O encarecimento de commodities agrícolas, como soja e milho, deve continuar pressionando os custos no atacado. Como consequência, a tendência é que os preços mais elevados ao produtor continuem pesando no varejo e encareçam a alimentação, o que penaliza mais as famílias mais pobres do País, segundo a Fundação Getulio Vargas (FGV).

Nesse cenário, mesmo que a cotação de alguns produtos em dólar arrefeça, ainda é possível que a desvalorização do real impeça um alívio acentuado nos preços agrícolas, avaliou André Braz, coordenador dos Índices de Preços do Instituto Brasileiro de Economia da FGV (Ibre/FGV).

“Essas pressões de commodities não vão arrefecer rápido. Esse deve ser o tom do mês de setembro. Soja e milho, que são as grandes commodities que contribuíram para o resultado, começam a inverter essas cotações em dólar, mas isso ainda pode ser compensado por uma depreciação do real”, disse Braz. “Lá para outubro e novembro, o IGP vai continuar pressionado, mas talvez com ritmo de alta menor. Mas existe muita volatilidade ainda, fico inseguro de cravar que vai desacelerar. Prefiro dizer que vai continuar pressionado até o final de 2020, pela cotação da taxa de câmbio atual e pelos preços que esses grãos já conquistaram em bolsas internacionais”, completou.
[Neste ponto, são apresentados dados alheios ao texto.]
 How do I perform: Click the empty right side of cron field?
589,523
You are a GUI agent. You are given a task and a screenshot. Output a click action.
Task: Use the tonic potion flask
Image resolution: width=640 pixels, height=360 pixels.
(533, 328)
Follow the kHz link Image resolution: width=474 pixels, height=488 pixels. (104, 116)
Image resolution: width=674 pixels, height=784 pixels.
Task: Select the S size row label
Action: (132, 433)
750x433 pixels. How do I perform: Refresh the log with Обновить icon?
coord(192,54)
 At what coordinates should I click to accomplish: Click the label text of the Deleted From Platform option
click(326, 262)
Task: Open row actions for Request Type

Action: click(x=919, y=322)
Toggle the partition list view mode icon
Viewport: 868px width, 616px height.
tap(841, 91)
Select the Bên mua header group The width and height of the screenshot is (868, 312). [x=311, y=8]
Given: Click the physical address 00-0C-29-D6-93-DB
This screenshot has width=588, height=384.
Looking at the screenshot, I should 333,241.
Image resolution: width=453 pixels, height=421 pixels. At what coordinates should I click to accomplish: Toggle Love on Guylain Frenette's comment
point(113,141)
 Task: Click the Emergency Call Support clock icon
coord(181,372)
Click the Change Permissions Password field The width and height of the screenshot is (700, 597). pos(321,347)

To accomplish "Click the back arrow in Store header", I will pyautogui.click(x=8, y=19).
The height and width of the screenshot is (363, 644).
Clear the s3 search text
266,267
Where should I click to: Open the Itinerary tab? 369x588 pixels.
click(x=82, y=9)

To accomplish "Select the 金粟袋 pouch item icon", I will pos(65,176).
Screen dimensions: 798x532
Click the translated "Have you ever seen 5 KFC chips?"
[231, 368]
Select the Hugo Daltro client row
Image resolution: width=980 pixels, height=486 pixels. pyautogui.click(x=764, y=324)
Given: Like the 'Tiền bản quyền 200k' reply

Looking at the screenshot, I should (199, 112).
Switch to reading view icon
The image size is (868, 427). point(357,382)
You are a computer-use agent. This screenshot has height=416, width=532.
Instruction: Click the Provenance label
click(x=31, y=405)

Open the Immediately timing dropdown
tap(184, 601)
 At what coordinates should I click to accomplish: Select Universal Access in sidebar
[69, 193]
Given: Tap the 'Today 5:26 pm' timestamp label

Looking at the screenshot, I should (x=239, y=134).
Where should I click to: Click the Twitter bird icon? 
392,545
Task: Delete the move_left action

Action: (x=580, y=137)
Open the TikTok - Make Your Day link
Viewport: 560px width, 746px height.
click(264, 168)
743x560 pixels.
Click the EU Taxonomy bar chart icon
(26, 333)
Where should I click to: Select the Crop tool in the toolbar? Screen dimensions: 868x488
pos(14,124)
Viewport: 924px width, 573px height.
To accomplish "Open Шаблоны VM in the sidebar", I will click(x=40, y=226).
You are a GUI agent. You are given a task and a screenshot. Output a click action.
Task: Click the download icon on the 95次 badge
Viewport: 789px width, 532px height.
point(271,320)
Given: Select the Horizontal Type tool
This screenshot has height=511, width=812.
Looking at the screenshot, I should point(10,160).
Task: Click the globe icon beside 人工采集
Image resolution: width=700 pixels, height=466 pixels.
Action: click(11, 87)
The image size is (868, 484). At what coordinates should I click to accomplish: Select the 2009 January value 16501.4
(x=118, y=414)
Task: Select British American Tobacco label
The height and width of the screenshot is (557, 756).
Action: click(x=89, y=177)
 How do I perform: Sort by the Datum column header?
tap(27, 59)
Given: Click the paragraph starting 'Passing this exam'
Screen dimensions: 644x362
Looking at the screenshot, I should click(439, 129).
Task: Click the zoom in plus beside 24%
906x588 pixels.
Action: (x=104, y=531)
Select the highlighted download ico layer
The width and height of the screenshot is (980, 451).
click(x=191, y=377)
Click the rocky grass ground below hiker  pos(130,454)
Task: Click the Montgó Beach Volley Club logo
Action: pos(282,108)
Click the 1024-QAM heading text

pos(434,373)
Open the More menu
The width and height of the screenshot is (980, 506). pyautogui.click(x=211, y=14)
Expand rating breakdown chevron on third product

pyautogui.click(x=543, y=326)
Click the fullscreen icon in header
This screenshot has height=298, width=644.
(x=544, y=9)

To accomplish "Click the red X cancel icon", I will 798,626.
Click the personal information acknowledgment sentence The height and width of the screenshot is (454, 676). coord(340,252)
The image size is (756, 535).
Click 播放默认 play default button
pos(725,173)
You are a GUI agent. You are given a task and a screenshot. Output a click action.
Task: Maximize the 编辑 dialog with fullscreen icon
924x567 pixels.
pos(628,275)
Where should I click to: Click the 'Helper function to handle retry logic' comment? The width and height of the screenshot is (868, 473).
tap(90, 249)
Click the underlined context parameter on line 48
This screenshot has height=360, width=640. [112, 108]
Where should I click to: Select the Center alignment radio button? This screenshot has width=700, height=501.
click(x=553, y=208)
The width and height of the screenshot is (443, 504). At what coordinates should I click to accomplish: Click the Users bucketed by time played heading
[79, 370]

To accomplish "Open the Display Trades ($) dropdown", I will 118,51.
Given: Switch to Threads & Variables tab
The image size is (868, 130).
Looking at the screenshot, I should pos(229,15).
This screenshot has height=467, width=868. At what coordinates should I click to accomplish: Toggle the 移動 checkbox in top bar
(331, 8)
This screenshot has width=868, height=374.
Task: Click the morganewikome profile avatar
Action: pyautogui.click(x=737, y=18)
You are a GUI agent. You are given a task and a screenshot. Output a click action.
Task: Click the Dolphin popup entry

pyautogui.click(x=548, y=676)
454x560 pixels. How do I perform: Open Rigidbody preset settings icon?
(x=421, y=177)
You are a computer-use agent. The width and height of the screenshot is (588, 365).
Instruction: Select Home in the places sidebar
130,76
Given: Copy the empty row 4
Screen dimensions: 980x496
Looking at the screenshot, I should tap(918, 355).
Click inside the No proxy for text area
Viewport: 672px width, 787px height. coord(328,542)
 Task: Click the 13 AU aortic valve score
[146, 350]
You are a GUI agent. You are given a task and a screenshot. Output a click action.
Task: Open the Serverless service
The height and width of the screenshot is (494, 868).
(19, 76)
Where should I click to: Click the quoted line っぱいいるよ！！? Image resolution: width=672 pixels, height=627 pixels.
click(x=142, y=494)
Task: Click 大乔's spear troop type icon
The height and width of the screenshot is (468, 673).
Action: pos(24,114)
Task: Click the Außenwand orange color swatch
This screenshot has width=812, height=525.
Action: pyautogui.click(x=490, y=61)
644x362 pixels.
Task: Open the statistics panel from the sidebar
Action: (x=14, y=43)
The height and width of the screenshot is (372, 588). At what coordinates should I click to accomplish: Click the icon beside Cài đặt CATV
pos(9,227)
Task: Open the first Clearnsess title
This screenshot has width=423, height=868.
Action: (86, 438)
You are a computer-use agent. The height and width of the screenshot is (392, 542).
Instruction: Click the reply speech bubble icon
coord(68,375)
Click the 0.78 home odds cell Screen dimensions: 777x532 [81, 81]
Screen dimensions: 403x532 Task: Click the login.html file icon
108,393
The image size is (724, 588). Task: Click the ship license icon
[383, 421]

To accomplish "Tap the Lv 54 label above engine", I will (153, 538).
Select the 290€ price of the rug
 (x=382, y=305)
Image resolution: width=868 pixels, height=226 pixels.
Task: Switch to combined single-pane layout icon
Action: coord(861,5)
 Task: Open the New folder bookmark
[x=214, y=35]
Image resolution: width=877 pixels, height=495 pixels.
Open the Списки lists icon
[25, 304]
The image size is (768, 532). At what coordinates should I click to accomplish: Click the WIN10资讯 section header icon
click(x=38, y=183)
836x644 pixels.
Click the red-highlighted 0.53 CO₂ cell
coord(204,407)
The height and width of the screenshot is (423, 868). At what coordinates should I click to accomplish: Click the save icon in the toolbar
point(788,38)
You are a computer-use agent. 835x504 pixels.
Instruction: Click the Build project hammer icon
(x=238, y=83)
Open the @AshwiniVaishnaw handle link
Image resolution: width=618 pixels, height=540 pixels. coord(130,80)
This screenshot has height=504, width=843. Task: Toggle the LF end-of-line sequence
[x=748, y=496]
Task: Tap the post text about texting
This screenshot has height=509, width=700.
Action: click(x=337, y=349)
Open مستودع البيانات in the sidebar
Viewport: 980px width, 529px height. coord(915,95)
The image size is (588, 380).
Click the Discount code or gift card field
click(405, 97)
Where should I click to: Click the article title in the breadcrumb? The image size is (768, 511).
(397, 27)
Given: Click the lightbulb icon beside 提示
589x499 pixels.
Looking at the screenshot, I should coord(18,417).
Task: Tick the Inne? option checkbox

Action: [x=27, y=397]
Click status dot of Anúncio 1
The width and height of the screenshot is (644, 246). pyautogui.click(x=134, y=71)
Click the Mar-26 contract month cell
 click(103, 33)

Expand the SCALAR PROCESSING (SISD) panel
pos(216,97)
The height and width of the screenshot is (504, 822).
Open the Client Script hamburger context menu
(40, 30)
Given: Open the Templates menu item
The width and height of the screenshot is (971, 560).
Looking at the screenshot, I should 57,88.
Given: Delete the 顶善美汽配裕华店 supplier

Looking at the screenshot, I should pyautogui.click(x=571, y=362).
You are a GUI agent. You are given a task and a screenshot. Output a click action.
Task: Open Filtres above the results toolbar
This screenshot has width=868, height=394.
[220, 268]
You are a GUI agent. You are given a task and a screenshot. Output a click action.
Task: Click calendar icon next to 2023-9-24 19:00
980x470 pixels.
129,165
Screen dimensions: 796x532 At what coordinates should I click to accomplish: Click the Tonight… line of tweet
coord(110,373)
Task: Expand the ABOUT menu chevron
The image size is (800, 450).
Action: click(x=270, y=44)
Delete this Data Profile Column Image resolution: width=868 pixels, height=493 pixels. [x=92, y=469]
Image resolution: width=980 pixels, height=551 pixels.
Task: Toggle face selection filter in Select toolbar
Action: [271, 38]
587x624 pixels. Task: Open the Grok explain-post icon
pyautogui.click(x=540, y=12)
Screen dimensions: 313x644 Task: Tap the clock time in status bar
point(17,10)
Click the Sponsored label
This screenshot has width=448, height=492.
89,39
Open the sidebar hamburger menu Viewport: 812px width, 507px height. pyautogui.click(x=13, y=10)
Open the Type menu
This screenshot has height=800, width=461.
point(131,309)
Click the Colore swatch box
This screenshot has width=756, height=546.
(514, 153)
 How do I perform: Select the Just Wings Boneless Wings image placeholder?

O Índice Geral de Preços – 10 (IGP-10) avançou 4,34% em setembro, depois de uma alta de 2,53% em agosto, informou na última quarta-feira, 16, a FGV. O índice é composto pela aferição de preços no atacado, varejo e construção civil.

Impulsionado pela elevação de preços do minério, soja e milho, a inflação no atacado, medida pelo Índice de Preços ao Produtor Amplo (IPA-10), subiu 5,99% em setembro, ante uma elevação de 3,38% em agosto. Tanto o IGP-10 quanto o IPA-10 tiveram as maiores taxas desde 2002.

O IGP-10 acumulado em 12 meses alcançou 17,03% em setembro, a taxa mais elevada desde outubro de 2003. O IPA-10 teve um aumento de 25,74% em 12 meses, maior patamar também desde 2003.

Dólar

“A renovação dos patamares pressionados do dólar no último mês e a continuidade do processo de recuperação dos preços das commodities no mercado global devem continuar pressionando o índice”, estimam os analistas Marcio Milan e Giovanna Rapis, da Tendências Consultoria Integrada.

A cotação média do dólar em agosto deste ano foi 36% mais elevada que a de agosto do ano passado. A valorização da moeda americana torna essas commodities mais caras em reais, além de diminuir a oferta também de algumas delas no mercado doméstico, uma vez que fica mais interessante ao produtor exportar o que conseguiu cultivar no campo. Apenas nos últimos 30 dias, a cotação do milho em dólar subiu 12,6%, enquanto a soja aumentou 8,5%.

“Isso é preço em dólar. Quando a gente vê no IPA, esses produtos incorporam também a variação cambial”, lembrou Braz. “Isso chega ao varejo sim. O óleo de soja subiu 41,2% em 12 meses”, apontou.

Os grãos mais caros aumentam também o custo da proteína animal. A carne suína subiu 19,7% em 12 meses, enquanto a carne bovina encareceu 29,7%.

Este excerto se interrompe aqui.